** start Dataset extract **

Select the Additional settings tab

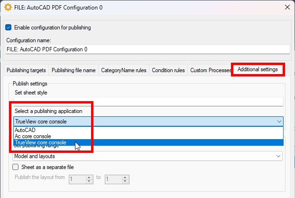(258, 70)
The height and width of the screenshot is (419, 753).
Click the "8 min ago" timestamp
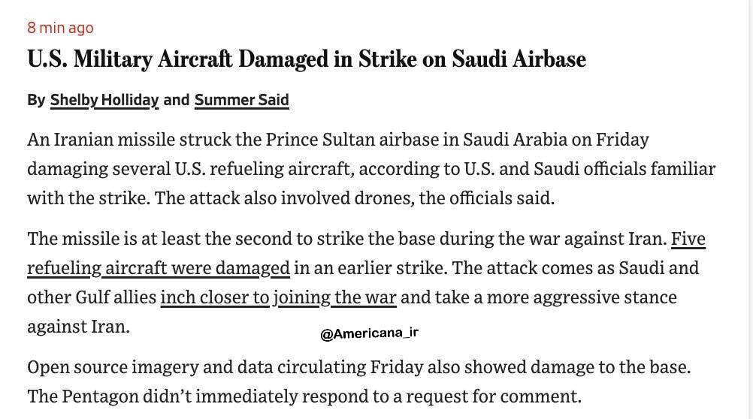pos(60,28)
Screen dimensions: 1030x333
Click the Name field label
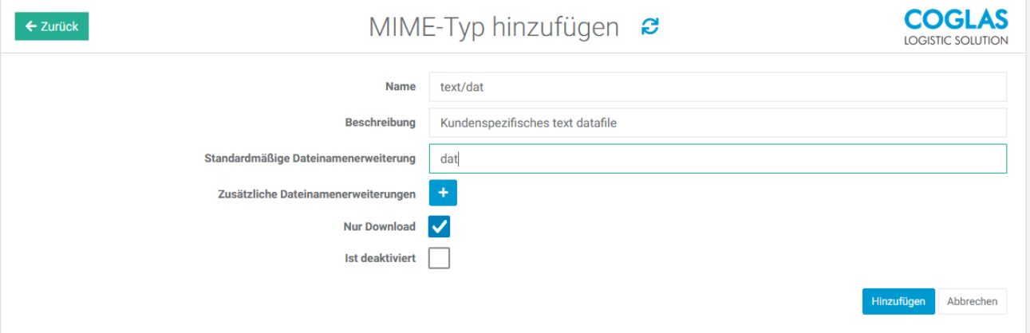point(401,87)
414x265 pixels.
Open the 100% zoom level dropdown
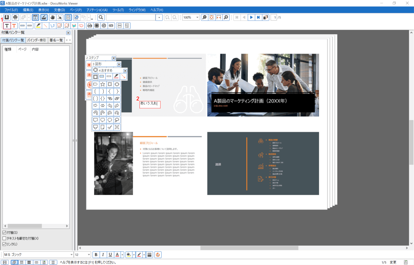click(197, 17)
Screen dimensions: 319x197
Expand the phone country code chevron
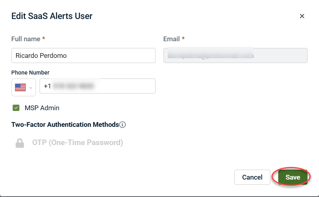[30, 88]
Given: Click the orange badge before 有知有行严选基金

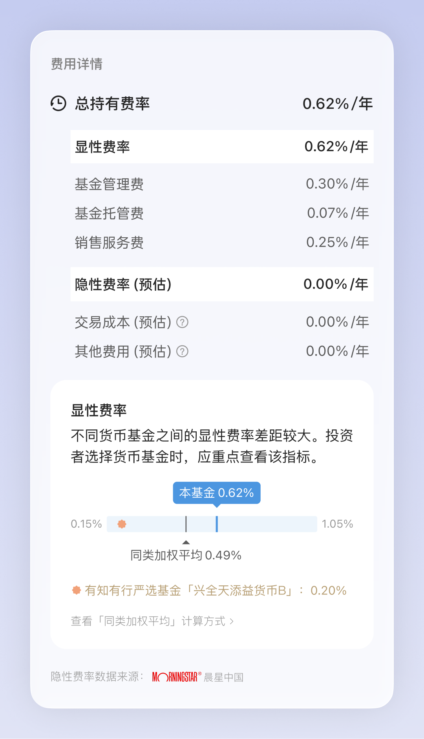Looking at the screenshot, I should [76, 590].
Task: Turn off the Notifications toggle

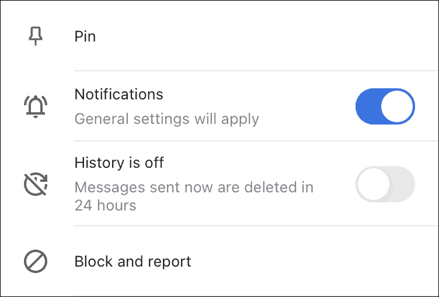Action: (x=385, y=106)
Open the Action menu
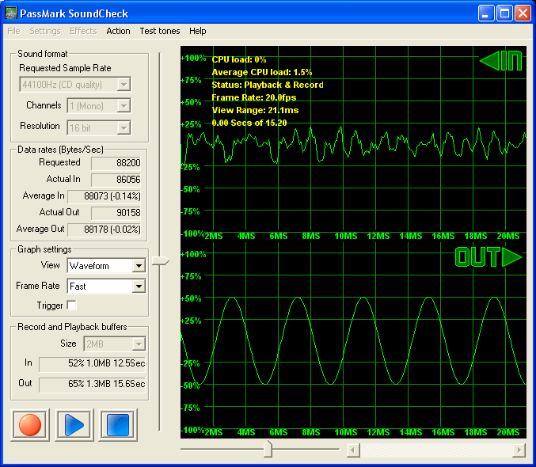This screenshot has width=536, height=467. coord(118,31)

** end Dataset extract **

Exercise prompt: Pick out every line in the listing that contains the word "Open", and copy each one. Treat uppercase and lowercase as different, so match the word only where its case is the same.

Solution to this task:
Open the 100% zoom level dropdown
Open the Action menu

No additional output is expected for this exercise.